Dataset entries
==============================

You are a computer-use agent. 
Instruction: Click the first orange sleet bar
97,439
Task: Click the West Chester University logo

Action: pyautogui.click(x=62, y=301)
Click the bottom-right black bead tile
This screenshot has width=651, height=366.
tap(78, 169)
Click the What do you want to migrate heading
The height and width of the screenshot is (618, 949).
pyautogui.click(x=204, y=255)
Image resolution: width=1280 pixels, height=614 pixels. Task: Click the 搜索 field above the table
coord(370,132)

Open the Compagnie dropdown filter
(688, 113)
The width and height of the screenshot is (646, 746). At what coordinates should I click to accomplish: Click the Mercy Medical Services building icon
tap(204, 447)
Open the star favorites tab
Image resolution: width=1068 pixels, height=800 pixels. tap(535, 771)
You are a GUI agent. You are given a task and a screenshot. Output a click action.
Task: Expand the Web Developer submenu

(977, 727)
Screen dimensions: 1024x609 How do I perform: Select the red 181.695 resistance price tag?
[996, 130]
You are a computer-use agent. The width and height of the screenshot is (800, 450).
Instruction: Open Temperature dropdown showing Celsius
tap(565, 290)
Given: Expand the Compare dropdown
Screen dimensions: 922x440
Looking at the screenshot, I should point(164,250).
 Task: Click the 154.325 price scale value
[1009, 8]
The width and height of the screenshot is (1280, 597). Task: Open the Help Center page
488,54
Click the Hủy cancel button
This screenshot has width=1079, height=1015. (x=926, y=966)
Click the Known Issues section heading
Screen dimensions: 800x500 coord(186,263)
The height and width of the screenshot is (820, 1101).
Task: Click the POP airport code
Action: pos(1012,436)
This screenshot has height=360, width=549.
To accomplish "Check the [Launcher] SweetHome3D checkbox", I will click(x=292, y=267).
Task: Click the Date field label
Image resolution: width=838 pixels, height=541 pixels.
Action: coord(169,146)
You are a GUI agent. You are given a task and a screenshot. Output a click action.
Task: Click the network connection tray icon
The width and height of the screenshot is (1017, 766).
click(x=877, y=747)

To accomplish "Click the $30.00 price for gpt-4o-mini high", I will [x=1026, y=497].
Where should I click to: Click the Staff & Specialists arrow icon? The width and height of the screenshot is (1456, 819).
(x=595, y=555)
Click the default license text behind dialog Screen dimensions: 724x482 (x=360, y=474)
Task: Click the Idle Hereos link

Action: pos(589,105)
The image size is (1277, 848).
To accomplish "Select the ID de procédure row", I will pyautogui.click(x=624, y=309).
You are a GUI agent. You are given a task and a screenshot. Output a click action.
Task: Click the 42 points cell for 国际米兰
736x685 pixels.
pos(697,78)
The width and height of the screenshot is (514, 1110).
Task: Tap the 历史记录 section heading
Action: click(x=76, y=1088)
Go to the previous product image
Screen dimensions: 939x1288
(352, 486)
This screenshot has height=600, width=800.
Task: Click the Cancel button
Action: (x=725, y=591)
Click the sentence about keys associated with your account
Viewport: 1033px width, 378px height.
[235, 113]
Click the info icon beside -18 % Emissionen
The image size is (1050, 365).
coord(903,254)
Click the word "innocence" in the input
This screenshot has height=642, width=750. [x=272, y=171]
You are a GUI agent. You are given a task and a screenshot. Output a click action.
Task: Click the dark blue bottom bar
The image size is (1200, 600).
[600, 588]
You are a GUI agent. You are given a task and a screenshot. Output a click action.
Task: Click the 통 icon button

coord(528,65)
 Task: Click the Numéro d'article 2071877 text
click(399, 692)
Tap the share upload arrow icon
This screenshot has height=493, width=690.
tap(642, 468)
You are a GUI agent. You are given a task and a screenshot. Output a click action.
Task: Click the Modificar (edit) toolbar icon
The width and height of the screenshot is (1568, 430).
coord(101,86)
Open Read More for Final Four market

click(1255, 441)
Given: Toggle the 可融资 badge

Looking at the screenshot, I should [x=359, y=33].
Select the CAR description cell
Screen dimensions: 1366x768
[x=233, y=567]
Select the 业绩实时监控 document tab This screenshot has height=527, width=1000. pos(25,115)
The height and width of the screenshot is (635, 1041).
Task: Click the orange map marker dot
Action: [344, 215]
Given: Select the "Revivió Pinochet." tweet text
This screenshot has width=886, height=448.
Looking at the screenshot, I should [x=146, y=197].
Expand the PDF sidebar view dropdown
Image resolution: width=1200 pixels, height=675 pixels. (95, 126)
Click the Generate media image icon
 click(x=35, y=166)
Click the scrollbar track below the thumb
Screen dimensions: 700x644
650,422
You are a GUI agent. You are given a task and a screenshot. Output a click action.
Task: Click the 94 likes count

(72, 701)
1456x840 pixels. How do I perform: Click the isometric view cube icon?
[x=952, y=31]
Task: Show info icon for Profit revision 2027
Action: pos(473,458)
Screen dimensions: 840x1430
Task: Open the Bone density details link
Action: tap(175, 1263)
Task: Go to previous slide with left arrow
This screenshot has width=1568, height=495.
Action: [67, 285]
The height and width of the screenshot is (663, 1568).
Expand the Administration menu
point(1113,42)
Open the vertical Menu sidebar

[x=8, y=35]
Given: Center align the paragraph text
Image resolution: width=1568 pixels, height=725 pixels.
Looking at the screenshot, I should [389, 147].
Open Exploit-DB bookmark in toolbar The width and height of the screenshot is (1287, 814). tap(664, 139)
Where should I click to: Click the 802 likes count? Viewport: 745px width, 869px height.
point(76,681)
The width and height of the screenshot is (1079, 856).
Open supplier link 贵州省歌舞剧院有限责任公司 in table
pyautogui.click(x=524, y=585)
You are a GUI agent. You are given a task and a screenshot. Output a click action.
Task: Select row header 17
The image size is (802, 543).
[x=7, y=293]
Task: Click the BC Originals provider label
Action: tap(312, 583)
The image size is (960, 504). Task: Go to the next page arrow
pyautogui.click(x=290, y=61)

==============================

Please find each line in the records above that holds the word "with", and copy it.

Click the sentence about keys associated with your account
Task: Go to previous slide with left arrow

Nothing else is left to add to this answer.